| Фрагмент документа |
------------------------------------------------
Публики тот спектакль не собрал, несмотря на то, что половина зала была отгорожена и пустовала. Это был один из немногих спектаклей Гинкаса на большой сцене того театра, которым руководит Гета Яновская. Гинкас на долгие годы ушел затем в «подполье» малого пространства, а Яновская осталась наедине со своим «театрально-зрелищным предприятием» и большой сценой. Она ведь отвечала не только за спектакли, но за строительство театральной «семьи», которой у нее не было столько лет. Гета строила очередной театральный «дом», Кама занимался своим очередным спектаклем. Такой наметился дуэт, так распределились роли.
Москву Яновская покорила «Собачьим сердцем» Михаила Булгакова. Премьера спектакля (1987) и журнальная публикация шедевра, находившегося под цензурным запретом с 1925 года, совпали. В зале детского театра в те дни можно было видеть цвет «перестроечной» Москвы. Как часто случалось в годы эйфории, интерес к «запретному плоду» — повести Булгакова — перекрывал интерес к спектаклю. Между тем именно спектакль был нов, а его содержание ни в коем случае не сводилось к политической метафоре, которую можно было вычленить из текста.
Художник Сергей Бархин столкнул в пространственном мире «Собачьего сердца» два начала. Первое — оперное, позолоченное, «египетское» (там среди лотосообразных колонн статисты разыгрывали пародийную «Аиду», любимей- шую оперу героя повести профессора Преображенского, а также самого создателя «Собачьего сердца»). Оперное пространство сталкивалось и как бы перетекало в пространство обугленное и ободранное. Сцена была завалена не то углем, не то пеплом. Возникал образ выжженной земли, «черного снега», приснившегося когда-то Булгакову.
Запрещенную повесть, в которой были предсказаны до деталей последствия революционного эксперимента по созданию нового человека, Яновская лишила сатирического жала. Не зря она начинала спектакль с жалобного воя вьюги, который переплетался с жалобным воем людей. Все участники будущей игры сидели на авансцене и обращали в театральные небеса какой-то надсадный вопль, стон, коллективную жалобу. Потом все затихало и оставался только одинокий голос пса-дворняги, того самого Шарика, которого профессор Преображенский приласкает, откормит и положит на операционный стол. Присвоив права Творца, профессор создаст гомункула с человечьим лицом и собачьим сердцем.
------------------------------------------------
| Набор данных |
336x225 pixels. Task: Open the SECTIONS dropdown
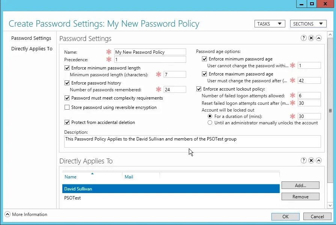[x=308, y=24]
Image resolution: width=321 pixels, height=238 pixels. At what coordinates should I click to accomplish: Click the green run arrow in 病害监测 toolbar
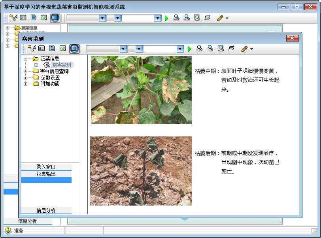point(189,49)
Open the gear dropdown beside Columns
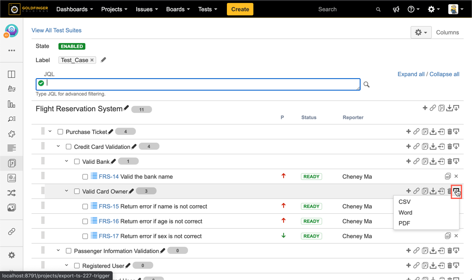 [x=421, y=32]
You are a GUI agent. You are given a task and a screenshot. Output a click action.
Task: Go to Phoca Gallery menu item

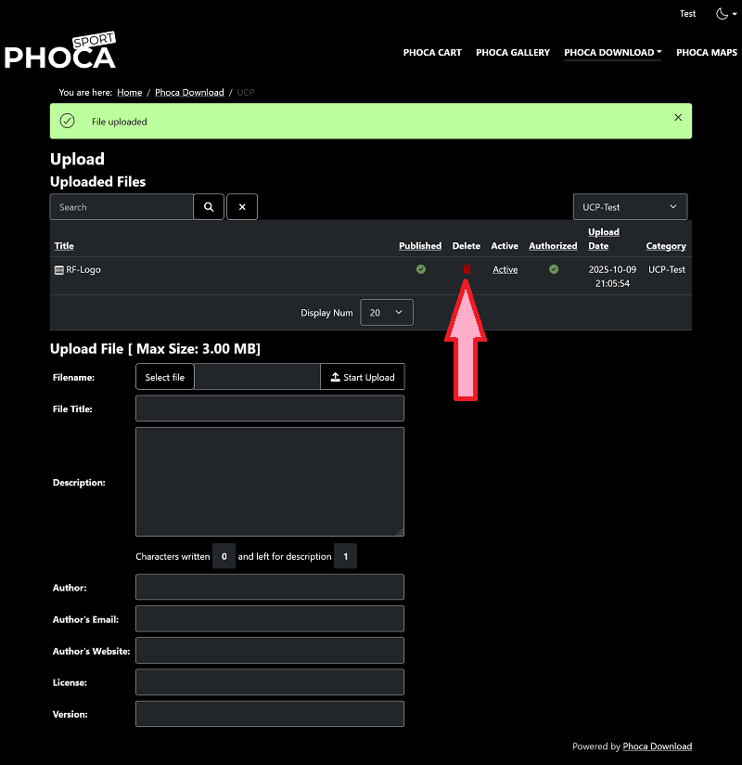tap(513, 53)

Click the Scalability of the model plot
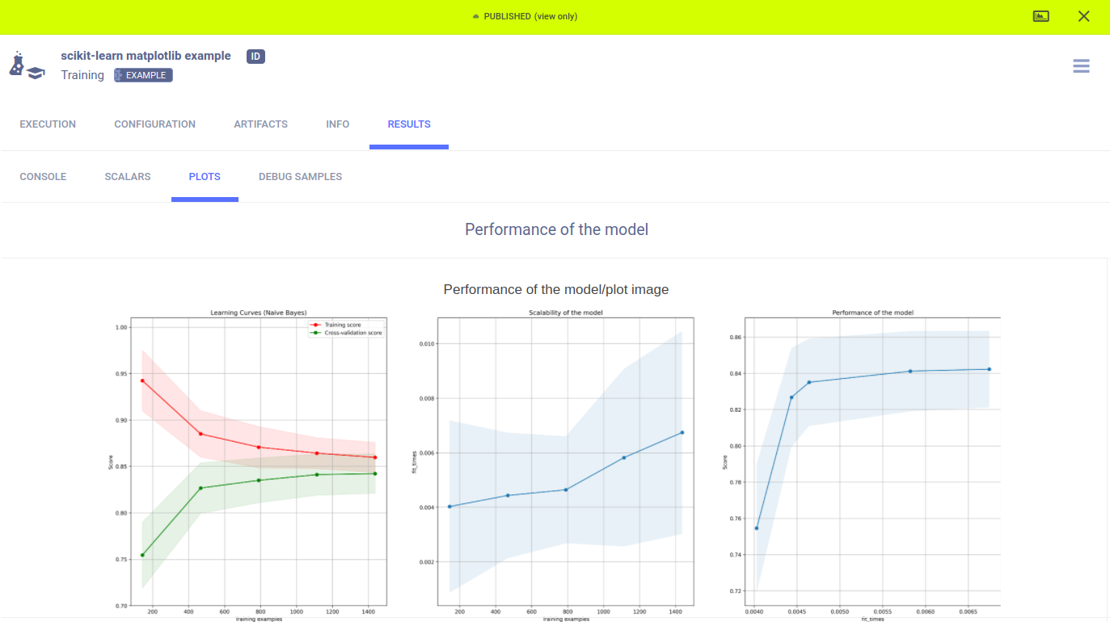click(565, 460)
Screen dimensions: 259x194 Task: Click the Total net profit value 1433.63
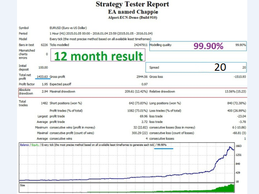click(x=42, y=76)
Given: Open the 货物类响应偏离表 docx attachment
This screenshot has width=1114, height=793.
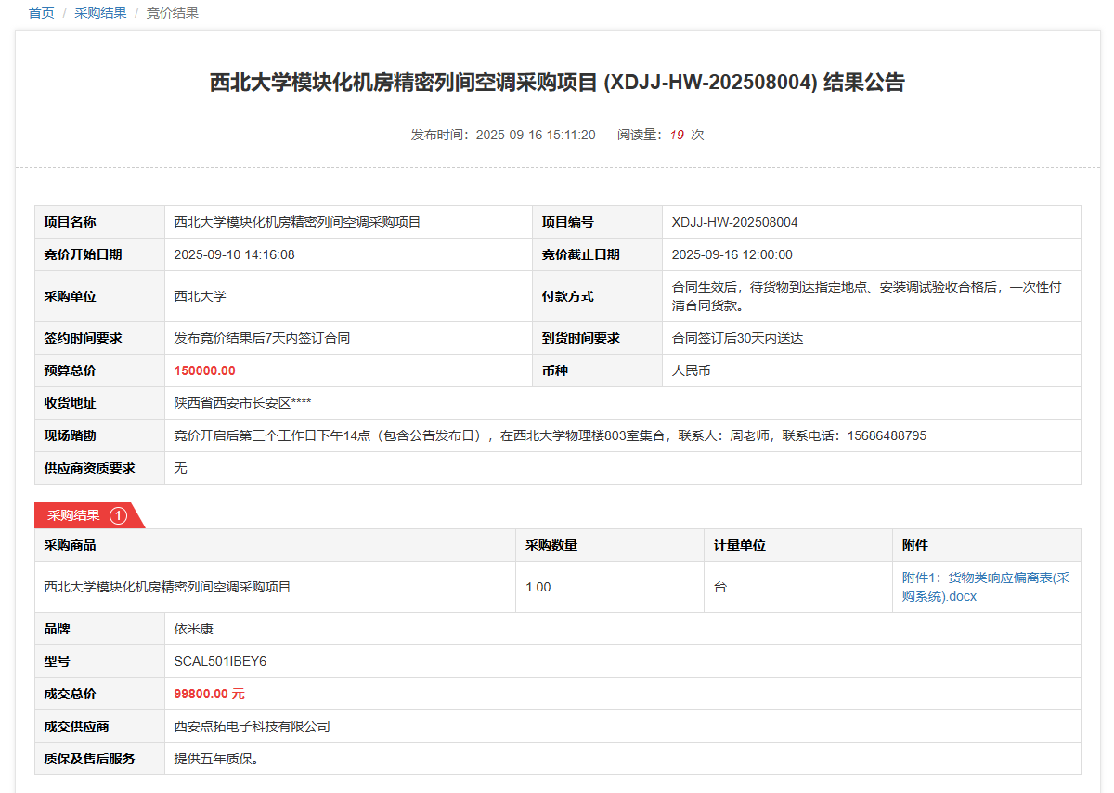Looking at the screenshot, I should (x=985, y=587).
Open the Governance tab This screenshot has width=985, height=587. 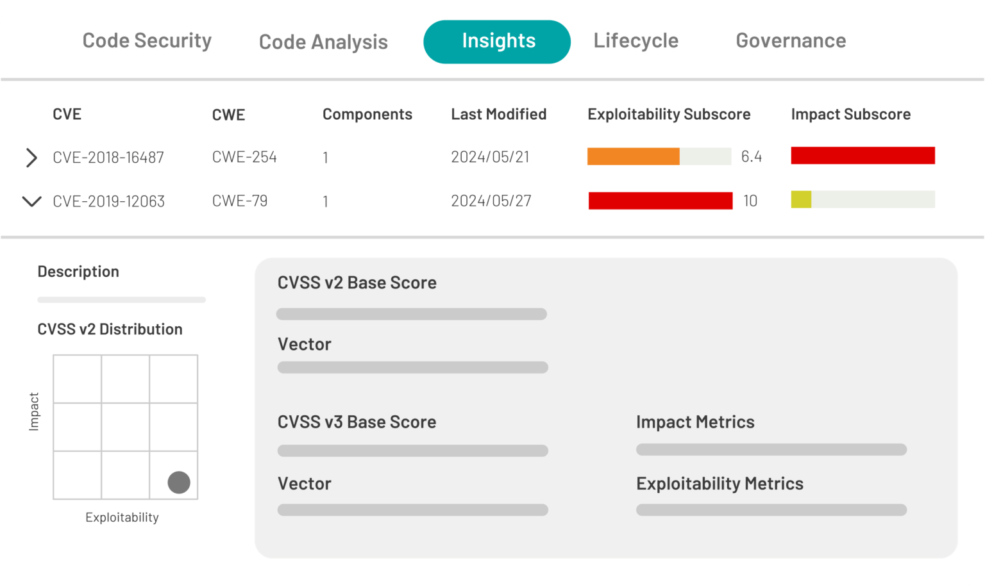pyautogui.click(x=791, y=40)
------------------------------------------------
| Условие задания |
Извлеките из текста о театре Яновской фрагмент без изменений: начните с места, где стоят слова «Художник Сергей Бархин», и остановитесь после слов «приснившегося когда-то Булгакову.».

| Результат упражнения |
Художник Сергей Бархин столкнул в пространственном мире «Собачьего сердца» два начала. Первое — оперное, позолоченное, «египетское» (там среди лотосообразных колонн статисты разыгрывали пародийную «Аиду», любимей- шую оперу героя повести профессора Преображенского, а также самого создателя «Собачьего сердца»). Оперное пространство сталкивалось и как бы перетекало в пространство обугленное и ободранное. Сцена была завалена не то углем, не то пеплом. Возникал образ выжженной земли, «черного снега», приснившегося когда-то Булгакову.